Copy out the records word for word, from the line containing "Collapse the Found Files (HFS) folder" through the line containing "tap(616, 18)", including both of those lines. Leave the pictures out of your answer.
=-=-=-=-=
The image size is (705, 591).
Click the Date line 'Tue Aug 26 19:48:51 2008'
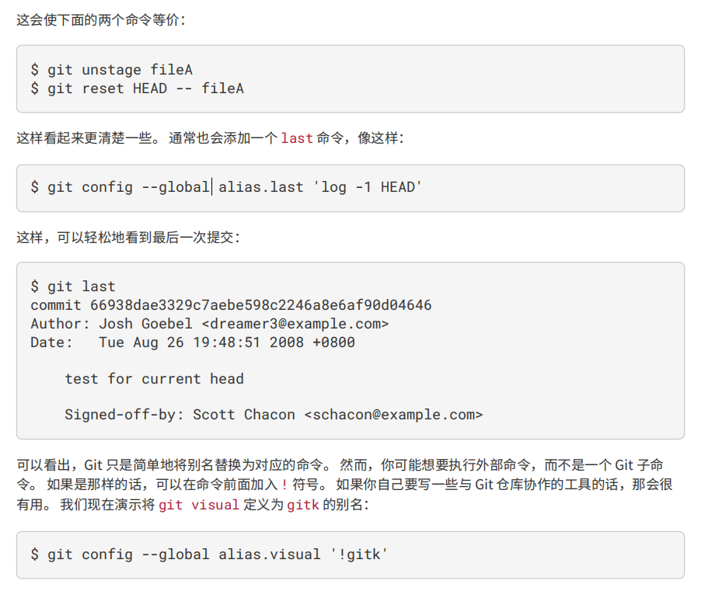click(x=201, y=342)
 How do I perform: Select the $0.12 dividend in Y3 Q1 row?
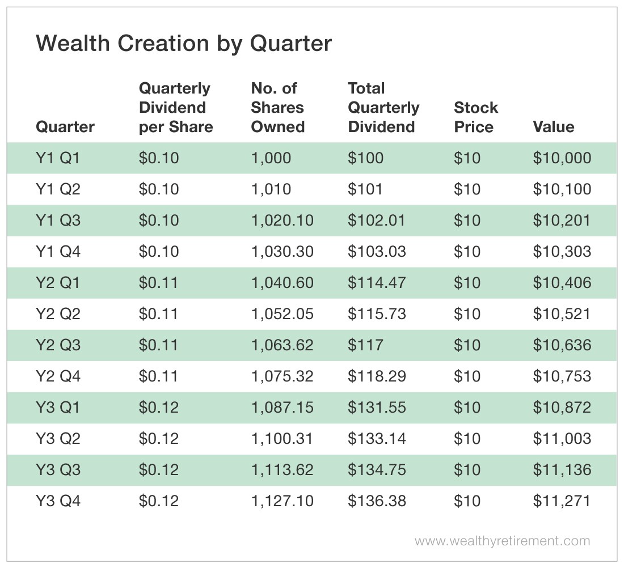159,408
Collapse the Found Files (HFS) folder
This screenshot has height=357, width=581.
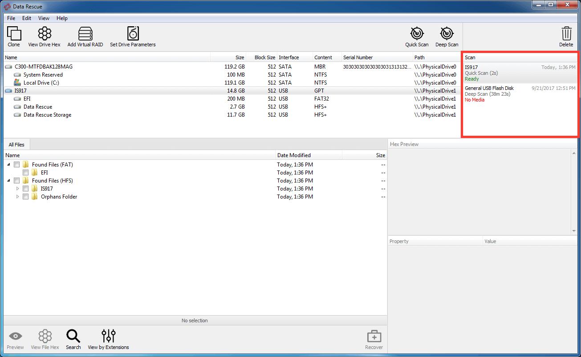pos(8,180)
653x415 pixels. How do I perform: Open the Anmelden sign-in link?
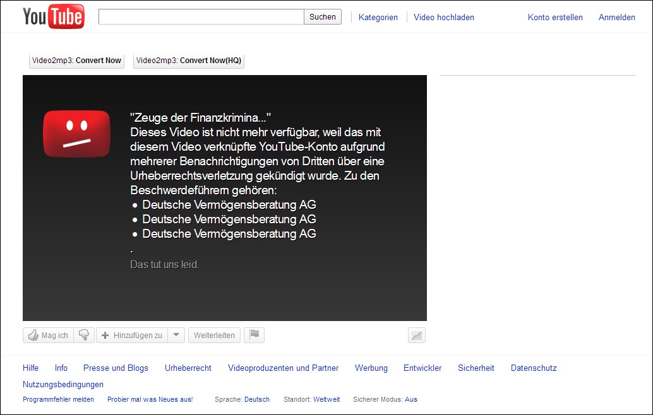tap(616, 18)
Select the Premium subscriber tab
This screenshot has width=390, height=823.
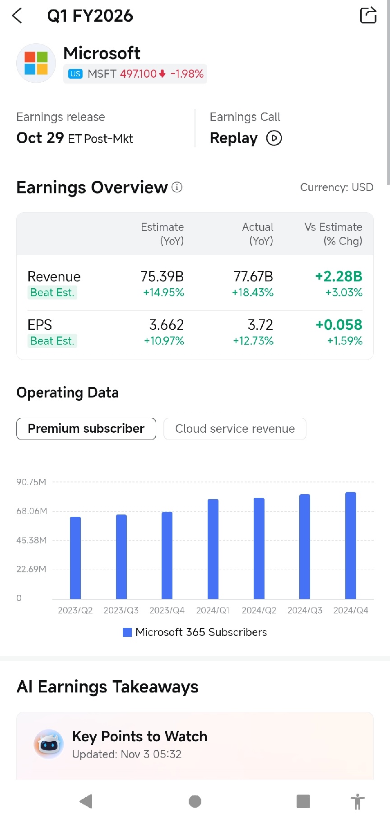coord(86,429)
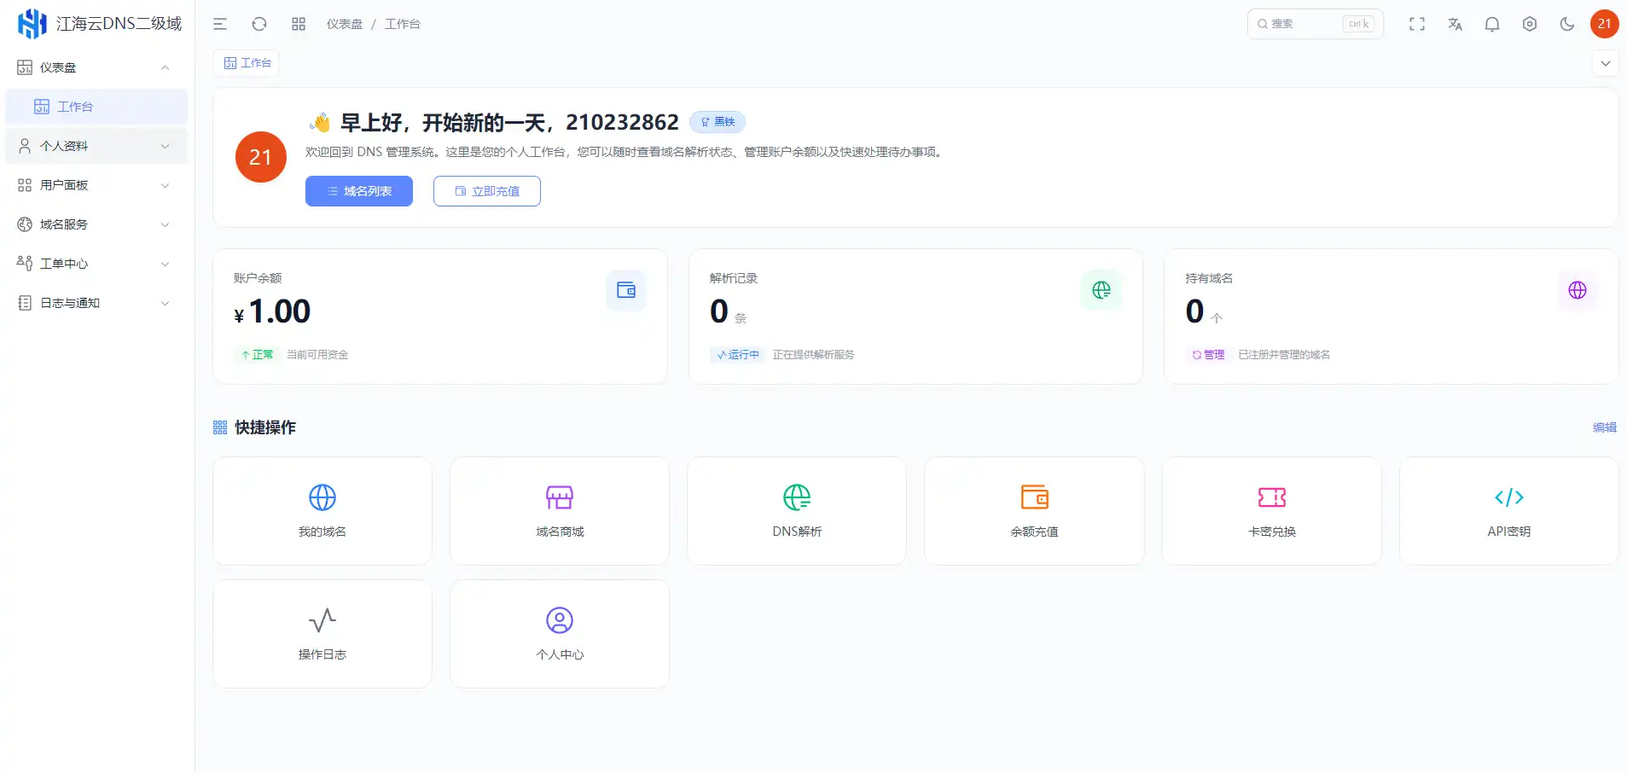Click the layout grid toggle icon
The height and width of the screenshot is (773, 1627).
click(298, 23)
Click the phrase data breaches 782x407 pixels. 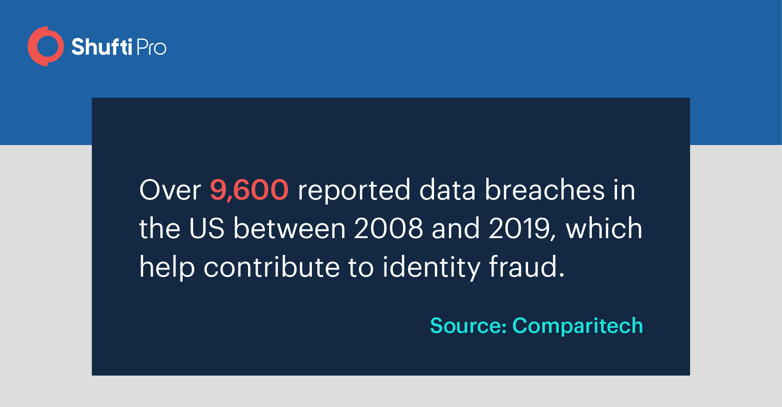point(512,189)
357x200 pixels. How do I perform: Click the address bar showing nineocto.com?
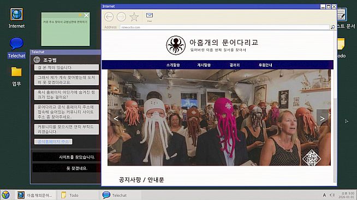point(225,27)
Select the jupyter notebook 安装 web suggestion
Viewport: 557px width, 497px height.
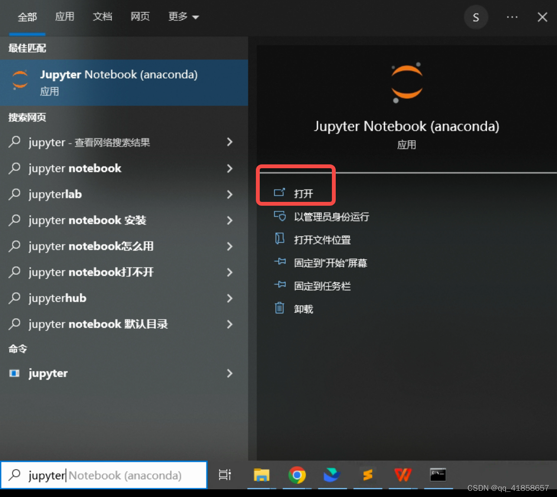click(x=87, y=220)
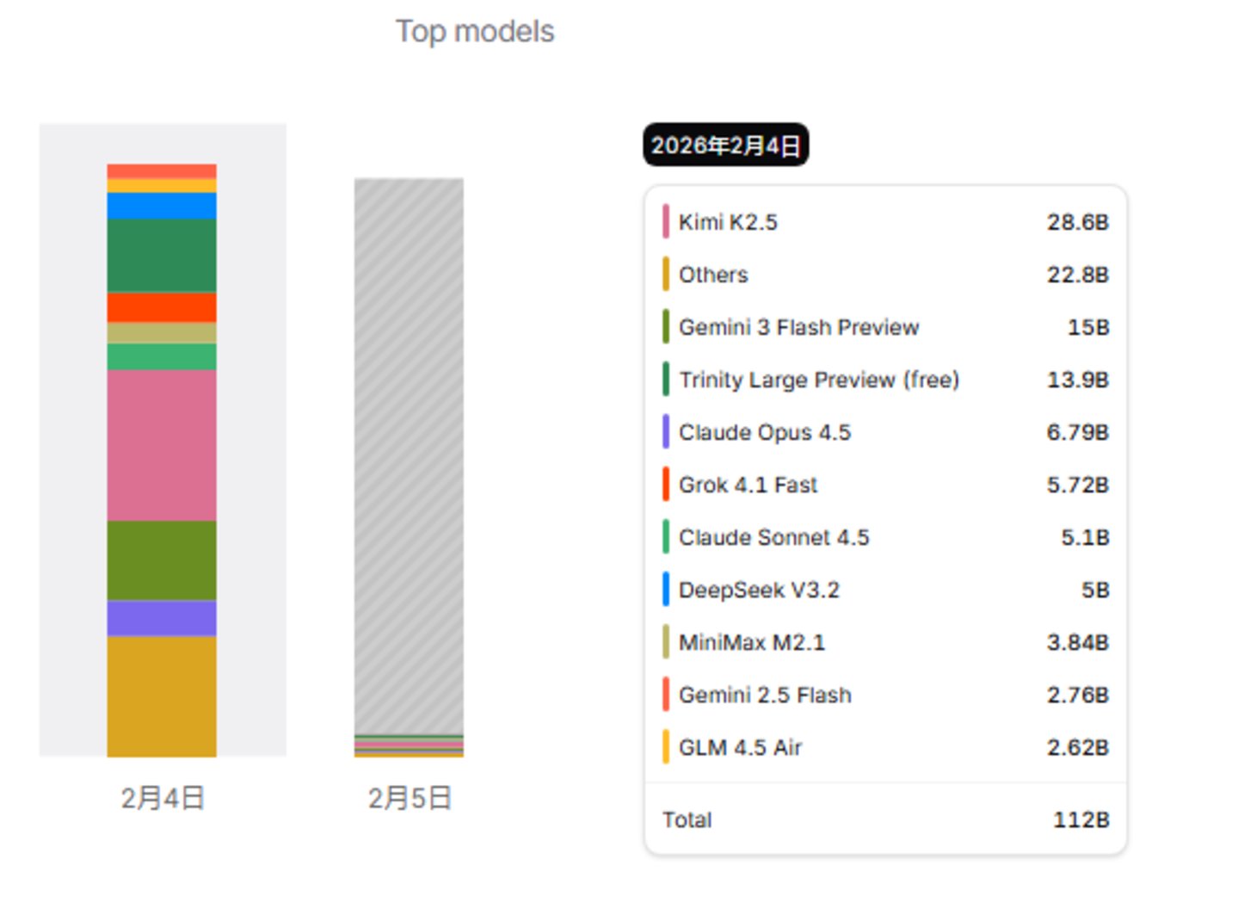Click the Top models chart title
The height and width of the screenshot is (915, 1238).
[x=475, y=32]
=-=-=-=-=
Exercise result =>
Collapse the Found Files (HFS) folder
This screenshot has height=357, width=581.
pos(8,180)
653x415 pixels. How do I perform: Open the Anmelden sign-in link?
tap(616, 18)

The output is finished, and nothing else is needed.